It was just after lunch and I was trading personal horror stories with the new girl. Turns out she had been unemployed longer than me. Not only that, she had been serially unemployed " the last time for over two years. She was slim to skinny and Pacific Northwest pale.
She, too had skin cancer. But hers was worse than mine, she tells me, and without a second thought, she stretches her faded purple cotton blouse down far enough to expose a thick pink scar. It runs jagged across her chalky flesh from shoulder to bony shoulder. “You win,” I tell her, hiding my shock while others in the office try not to notice us.

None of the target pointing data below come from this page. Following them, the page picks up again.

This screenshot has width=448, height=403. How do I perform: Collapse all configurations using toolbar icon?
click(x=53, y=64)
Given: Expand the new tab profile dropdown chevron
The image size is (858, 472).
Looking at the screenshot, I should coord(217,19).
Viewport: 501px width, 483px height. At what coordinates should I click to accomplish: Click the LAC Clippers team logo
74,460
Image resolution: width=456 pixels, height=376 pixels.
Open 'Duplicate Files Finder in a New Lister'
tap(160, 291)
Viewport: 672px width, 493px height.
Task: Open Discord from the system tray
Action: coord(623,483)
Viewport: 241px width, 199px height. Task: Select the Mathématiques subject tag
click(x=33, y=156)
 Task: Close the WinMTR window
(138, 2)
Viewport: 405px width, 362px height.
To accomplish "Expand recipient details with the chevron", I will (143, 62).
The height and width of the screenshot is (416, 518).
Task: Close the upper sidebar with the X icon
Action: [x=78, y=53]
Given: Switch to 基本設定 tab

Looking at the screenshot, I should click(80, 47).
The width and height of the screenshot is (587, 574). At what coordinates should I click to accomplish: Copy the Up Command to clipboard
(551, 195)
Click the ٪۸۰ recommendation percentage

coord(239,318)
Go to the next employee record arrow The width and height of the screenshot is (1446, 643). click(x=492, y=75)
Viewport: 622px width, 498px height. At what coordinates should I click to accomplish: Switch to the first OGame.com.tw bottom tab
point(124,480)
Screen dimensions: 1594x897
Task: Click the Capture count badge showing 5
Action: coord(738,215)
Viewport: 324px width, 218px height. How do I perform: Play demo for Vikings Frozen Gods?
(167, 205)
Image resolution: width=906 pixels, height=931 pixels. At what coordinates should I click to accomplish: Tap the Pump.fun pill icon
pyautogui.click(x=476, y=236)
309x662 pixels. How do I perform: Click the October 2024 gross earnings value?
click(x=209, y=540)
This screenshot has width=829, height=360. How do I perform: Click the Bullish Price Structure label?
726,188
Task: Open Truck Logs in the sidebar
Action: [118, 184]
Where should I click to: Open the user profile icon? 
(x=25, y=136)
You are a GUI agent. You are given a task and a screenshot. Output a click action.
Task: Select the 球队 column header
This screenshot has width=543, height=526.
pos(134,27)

It was like the surgeon’s signature and it took me back to a time months earlier when I sat beneath the scalpel.
I was lucky enough to have a Beverly Hills plastic surgeon using skills on me that he normally reserved to “rebloom” moneyed, fading trophy wives. He wasn’t making me look younger, though. Rather, he was trying to help me get older by slicing into my scalp and scooping cancerous flesh from my skull.
As I watched the shadows of afternoon lengthen across the room’s sterile white walls, the surgeon deftly sewed me back together. I sensed he was bored. What was monumental to me was just another day for him. He was probably thinking about his upcoming vacation or what he was going to have for dinner.
I could feel, and somehow hear, the surgical thread pass through my scalp and then tighten to close the gaping red hole. As he sewed, I looked out the window to find a raven looking back at me from a tree. The bird of death, I thought, witnessing me cheat fate. We stared at each other for a moment, and then, as if acknowledging my win with a slight nod, it flew off.